Medium Matters

Doing the economics you run into this guy Paul Krugman every once in a while and you’re usually impressed. His papers are readable, theoretically enlightening and empirically relevant. One of my favorites is this one about the core and periphery in the world trade system.

And then there’s this NY Times columnist named Paul Krugman that is just terrible. He gets basic logic wrong. He makes wild, economically illiterate claims and he’s demonstrably biased and hypocritical.

And then there’s this great exchange between James Galbraith and this other guy named Paul Krugman.
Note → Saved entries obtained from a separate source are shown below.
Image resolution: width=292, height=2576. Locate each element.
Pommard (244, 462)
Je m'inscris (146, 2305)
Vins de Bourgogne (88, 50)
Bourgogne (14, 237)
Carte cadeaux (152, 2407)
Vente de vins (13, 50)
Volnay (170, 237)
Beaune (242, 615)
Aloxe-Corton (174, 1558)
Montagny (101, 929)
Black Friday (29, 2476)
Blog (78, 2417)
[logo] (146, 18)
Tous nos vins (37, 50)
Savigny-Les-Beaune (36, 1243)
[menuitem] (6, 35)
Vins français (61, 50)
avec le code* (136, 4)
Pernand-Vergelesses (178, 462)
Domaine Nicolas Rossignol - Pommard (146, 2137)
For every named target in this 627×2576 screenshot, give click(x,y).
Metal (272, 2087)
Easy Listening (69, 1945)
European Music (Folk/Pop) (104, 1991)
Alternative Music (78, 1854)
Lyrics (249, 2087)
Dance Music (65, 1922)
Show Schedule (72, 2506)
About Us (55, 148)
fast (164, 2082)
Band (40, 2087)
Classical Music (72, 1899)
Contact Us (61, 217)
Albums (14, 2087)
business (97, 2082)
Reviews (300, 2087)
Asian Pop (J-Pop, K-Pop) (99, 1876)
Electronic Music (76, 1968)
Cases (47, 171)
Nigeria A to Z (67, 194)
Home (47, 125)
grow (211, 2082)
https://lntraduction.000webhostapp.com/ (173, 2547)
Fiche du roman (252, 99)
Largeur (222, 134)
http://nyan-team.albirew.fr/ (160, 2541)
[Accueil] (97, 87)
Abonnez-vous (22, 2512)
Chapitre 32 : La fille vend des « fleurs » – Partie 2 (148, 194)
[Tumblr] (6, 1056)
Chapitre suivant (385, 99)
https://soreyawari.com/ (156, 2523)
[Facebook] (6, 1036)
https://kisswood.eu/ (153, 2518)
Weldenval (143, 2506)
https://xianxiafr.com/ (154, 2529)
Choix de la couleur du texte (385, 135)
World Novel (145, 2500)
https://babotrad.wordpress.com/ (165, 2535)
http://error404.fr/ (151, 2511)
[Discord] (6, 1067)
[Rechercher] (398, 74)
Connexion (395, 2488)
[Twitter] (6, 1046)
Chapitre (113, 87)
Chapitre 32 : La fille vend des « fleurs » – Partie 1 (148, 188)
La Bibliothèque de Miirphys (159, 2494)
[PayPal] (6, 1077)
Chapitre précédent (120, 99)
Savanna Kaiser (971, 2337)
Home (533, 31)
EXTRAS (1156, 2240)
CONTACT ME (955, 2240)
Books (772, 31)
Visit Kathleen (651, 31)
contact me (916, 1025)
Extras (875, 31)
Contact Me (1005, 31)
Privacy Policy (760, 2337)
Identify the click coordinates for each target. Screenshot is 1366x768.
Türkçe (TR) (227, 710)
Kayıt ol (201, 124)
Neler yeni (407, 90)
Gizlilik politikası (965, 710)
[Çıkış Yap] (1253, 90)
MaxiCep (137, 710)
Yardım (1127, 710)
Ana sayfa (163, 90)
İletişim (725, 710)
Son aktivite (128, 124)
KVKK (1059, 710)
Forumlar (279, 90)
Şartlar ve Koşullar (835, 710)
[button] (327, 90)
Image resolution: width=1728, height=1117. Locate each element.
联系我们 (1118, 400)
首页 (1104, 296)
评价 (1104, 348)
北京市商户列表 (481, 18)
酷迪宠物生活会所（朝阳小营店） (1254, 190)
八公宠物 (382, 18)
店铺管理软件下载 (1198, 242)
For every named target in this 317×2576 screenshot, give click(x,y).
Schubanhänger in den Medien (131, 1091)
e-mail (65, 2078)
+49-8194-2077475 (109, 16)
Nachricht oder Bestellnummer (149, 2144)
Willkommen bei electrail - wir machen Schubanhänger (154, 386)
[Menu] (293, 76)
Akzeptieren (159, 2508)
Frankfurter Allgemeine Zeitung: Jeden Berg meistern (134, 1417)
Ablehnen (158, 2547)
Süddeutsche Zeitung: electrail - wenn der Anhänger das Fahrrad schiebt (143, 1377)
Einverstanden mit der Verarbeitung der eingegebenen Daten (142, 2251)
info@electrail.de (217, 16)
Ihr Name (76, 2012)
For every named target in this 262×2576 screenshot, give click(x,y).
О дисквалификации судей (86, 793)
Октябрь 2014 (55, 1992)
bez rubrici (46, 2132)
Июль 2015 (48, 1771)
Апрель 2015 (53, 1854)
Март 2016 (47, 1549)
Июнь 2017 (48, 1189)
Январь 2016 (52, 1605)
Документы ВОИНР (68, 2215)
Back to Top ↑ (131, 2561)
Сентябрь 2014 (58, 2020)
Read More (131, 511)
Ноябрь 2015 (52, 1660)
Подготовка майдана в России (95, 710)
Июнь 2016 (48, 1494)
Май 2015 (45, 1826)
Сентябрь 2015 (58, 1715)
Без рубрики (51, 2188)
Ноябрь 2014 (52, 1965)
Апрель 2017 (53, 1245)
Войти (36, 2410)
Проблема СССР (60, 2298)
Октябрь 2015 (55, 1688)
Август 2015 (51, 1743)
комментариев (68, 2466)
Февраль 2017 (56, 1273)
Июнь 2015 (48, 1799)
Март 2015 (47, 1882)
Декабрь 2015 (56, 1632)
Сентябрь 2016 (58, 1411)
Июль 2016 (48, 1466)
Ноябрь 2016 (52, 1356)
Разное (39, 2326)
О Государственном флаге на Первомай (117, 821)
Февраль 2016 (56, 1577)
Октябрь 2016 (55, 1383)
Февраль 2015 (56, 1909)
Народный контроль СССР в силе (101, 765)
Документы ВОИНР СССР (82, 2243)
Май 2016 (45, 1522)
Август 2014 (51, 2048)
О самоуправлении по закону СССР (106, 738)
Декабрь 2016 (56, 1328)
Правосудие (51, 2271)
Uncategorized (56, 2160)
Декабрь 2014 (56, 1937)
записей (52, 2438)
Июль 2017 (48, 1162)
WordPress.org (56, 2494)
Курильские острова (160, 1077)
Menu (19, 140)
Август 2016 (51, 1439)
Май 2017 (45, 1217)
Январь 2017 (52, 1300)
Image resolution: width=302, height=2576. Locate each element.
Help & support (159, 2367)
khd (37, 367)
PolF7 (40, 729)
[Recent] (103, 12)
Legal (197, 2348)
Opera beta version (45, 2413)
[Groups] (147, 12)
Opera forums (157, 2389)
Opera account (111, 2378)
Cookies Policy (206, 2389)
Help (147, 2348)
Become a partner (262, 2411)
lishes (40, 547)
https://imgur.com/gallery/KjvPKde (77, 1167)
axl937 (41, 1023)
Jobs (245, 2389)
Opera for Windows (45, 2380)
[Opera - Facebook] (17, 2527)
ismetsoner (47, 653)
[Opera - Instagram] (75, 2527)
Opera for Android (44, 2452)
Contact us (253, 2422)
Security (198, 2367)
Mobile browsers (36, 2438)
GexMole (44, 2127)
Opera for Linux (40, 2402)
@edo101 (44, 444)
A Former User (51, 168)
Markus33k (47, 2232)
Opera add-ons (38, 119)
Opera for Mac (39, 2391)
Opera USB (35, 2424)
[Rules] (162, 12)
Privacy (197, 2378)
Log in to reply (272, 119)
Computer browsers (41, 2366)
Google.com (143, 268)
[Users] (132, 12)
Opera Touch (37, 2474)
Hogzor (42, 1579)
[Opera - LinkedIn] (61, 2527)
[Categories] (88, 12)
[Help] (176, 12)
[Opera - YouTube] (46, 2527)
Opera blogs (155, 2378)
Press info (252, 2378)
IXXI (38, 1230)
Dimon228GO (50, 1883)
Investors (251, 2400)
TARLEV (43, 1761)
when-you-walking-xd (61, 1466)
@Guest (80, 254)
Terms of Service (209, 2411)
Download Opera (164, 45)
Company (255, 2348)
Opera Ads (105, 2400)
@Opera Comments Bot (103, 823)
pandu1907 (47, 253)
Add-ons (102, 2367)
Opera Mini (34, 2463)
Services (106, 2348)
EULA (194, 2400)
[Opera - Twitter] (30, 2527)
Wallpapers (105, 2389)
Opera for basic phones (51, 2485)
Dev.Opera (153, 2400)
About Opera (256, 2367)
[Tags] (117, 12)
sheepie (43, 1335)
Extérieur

While arguing against trade as a cause of increasing inequality, he eloquently defends the use of precise notation in economics, he encourages the happy marriage of theory and data consummated on the importance of economic significance over the statistical or literary variety, and he observes the obvious, but often overlooked, truth that disagreement in a field of science doesn’t invalidate the whole of it. In other words, this incarnation of this Krugman fellow lays a smack down on Galbraith ((h/t Thoma)), i.e. do read the whole thing.

It occurred to me that these guys might actually — despite the large variation in disposition, cogency and temperament — be the same guy. I mean, that is a rather unusual name. Doing a google search on “Paul Krugman” pointed me to a blog authored by someone of that name. And what do you know? Its pretty good. He touches on many of the same topics as Paul Krugman the academic with the same mix of light but significant theory and data. He has an eloquent writing style like the fellow that had the exchange with Galbraith. He does have his moments of fire breathing similar to the columnist Paul Krugman, but those moments are few and brief.

I’m going to call it. These Paul Krugmans are all one and the same. The newspaper column is just a terrible medium for him.

3 thoughts on “Medium Matters”

  1. The explanation I heard goes a bit like this… sometime in the early ’00s, Krugman got scared by what the Bush people were doing and especially their communication strategy and the media’s cowardice, so he decided to dial up his own inner polemicist (read “political hack”) which culminated in his Conscience of a Liberal book, which was (perhaps justly) grilled for what people saw as historical inaccuracies and half-truths about the post-WWII era of fiscal activism.